With the temp at -62, what the heck is wind chill -100 ?


----------



## jtstar (Nov 20, 2011)

It looks like the weather hasn't change since last year Troy


----------



## Larryh86GT (Nov 20, 2011)

The picture was probably taken in the middle of their summer.n


----------



## Runningwolf (Nov 20, 2011)

The picture Troy posted is several years old now as He has shown it several times. With the -40* temps they are having right now I think he was just showing what the temp has done in the past. I can't even imagine having electrical outlets on the parking meters so you can plug in your dip stick heaters so your car will start when you come back to your car.


----------



## SarahRides (Nov 20, 2011)

My uncle lives in Knik, AK and often sends us similar pictures of the wild life and the temperatures, (he has a moose that joins him for breakfast sometimes in the morning) I don't think I have seen a pic of temps that low though!


----------



## Arne (Nov 20, 2011)

TROY, 
At those temps, think you would freeze up a wood stove. Too cold to go out and get more wood, anyway. Arne.


----------



## Jenks829 (Nov 21, 2011)

How fast could you cold stabilize at those temps?


----------



## arcticsid (Nov 29, 2011)

Sarah, Knik is only about 20 miles North of Anchorage, about 350 miles south of here, on the other side of a mountain range that boasts Mt. Mc Kinley. They are also shaddowed by the Gulf of Alaska. The temps there are quite significantly different from here.

I think the record cold temperature there is only like -25F. The record here in Fairbanks is like -66F. Most of us here don't even consider Anchorage part of Alaska, in fact, we refer to it as Los Anchorage! LOL. Your Uncle may have been stretching the temp.


Believe it or not two weeks ago we seen -40F, and Wednsday a chinook is going to blow through and bring the temps here in FBKS to almost 30 above. Too crazy.

About this time last year we had freezing rain and it damn near shut the city down!! I can't explain it. Couple days later it was -20F again.

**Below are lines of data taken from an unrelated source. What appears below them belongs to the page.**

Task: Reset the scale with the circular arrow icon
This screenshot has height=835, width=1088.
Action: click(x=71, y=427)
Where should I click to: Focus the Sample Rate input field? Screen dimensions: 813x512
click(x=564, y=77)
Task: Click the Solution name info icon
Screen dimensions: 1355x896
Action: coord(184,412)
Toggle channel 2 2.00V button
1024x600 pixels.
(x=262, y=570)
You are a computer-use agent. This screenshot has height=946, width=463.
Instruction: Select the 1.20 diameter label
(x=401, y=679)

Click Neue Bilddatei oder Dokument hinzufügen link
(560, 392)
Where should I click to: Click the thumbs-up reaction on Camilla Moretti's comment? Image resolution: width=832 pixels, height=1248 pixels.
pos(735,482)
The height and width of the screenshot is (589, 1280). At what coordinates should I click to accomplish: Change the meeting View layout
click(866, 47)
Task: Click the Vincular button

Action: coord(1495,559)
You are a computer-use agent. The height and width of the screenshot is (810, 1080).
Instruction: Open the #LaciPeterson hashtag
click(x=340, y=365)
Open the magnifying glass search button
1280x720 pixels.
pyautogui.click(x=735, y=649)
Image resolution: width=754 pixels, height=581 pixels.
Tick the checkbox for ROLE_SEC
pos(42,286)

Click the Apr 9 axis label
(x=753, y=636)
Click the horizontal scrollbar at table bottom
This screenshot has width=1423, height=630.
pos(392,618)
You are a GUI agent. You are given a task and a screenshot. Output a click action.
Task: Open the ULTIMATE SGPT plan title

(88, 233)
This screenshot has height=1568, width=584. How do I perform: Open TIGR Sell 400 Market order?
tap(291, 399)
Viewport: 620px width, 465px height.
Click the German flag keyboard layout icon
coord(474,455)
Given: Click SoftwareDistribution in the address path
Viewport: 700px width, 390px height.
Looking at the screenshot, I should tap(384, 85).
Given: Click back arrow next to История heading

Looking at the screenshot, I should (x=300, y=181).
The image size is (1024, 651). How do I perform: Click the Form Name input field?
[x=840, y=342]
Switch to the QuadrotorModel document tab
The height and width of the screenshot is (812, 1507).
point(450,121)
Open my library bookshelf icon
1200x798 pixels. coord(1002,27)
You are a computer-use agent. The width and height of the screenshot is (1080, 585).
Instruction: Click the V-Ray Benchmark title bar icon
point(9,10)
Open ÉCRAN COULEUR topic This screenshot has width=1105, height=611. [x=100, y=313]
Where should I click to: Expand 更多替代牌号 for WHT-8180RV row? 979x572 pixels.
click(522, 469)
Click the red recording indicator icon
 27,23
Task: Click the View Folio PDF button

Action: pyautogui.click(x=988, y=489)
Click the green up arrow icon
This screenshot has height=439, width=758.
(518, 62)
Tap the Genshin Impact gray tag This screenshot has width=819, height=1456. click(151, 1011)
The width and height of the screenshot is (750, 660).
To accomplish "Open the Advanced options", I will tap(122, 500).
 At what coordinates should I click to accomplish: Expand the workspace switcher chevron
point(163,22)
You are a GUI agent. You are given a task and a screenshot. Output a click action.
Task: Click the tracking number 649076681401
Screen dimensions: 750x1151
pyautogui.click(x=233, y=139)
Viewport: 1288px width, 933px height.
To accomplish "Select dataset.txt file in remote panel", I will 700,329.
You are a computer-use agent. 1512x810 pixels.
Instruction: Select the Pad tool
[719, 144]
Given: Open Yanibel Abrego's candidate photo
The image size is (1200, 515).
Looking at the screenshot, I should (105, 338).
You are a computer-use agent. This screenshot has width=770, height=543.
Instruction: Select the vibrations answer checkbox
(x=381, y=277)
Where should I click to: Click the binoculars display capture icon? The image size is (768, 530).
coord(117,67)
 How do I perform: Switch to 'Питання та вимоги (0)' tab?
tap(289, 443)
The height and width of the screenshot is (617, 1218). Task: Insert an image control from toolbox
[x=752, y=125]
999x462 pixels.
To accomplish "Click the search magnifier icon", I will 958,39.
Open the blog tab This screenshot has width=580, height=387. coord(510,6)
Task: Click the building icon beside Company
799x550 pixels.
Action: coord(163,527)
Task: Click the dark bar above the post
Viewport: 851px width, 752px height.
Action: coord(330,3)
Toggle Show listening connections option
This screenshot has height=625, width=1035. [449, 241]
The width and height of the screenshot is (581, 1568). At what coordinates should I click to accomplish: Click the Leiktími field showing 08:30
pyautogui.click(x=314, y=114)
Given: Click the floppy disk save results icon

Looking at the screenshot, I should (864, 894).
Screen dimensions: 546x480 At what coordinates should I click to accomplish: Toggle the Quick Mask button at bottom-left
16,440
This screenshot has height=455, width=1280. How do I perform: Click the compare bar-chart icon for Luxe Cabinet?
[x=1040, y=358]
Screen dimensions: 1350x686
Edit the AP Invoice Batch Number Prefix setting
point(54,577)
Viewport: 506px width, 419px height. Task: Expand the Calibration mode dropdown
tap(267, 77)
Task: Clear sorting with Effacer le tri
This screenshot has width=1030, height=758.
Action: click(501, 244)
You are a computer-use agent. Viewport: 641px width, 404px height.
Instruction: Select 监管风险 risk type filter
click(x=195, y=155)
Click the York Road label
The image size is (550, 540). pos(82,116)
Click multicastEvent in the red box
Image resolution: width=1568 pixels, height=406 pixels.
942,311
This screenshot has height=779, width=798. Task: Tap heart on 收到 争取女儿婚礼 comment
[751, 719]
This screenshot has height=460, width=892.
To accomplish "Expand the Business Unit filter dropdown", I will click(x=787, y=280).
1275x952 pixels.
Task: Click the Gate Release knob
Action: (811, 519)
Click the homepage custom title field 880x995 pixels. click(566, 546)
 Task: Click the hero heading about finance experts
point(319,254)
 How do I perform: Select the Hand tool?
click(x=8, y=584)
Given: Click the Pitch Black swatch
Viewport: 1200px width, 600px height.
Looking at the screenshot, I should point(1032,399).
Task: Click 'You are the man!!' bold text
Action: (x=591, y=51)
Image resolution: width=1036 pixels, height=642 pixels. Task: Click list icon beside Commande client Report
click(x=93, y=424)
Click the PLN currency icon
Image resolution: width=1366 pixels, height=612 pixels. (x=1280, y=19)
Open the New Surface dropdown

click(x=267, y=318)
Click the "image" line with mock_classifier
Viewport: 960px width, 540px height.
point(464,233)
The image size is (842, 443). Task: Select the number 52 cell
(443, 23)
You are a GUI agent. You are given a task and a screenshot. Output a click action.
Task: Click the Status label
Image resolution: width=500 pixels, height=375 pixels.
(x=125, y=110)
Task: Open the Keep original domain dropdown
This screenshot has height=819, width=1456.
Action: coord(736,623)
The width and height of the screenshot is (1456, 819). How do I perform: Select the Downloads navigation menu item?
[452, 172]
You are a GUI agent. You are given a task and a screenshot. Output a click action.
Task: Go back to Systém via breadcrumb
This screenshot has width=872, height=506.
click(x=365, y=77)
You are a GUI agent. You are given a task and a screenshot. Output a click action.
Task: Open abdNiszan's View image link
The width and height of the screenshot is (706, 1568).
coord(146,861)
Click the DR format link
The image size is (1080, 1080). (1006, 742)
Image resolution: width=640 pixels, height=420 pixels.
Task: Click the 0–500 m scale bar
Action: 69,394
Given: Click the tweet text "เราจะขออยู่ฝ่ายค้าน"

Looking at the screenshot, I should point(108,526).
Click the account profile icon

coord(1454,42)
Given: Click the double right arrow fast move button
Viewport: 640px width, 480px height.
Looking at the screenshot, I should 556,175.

By the way there is a Sterling Alaska. LOL

It is about 80 miles south of Anchorage on the Kenai Peninsula, Google it.

Cheers.


----------



## SarahRides (Dec 1, 2011)

arcticsid said:


> Sarah, Knik is only about 20 miles North of Anchorage, about 350 miles south of here, on the other side of a mountain range that boasts Mt. Mc Kinley. They are also shaddowed by the Gulf of Alaska. The temps there are quite significantly different from here.
> 
> I think the record cold temperature there is only like -25F. The record here in Fairbanks is like -66F. Most of us here don't even consider Anchorage part of Alaska, in fact, we refer to it as Los Anchorage! LOL. Your Uncle may have been stretching the temp.
> 
> ...



Like I said, his temps never got quite THAT low.... The picture he had taken a while back was definitely not that cold) still a lot colder than here! I had actually done some fishing on the Kenai Peninsula while the salmon were running. (I was about 10, so I don't remember everything about the trip......but I do remember the fishing!  I didn't know however that there was a Sterling, AK! It is an amazing state though, the mountains, wildlife and glaciers were unforgettable. I'm hoping some day to make another trip out there at some point, my hubby has never been and has always wanted to go. Probably not during the cold season though!


----------



## arcticsid (Dec 2, 2011)

Definitely a pretty cool place! Pardon the pun. I hope you get a chance to make it back. Always room here for those who ride.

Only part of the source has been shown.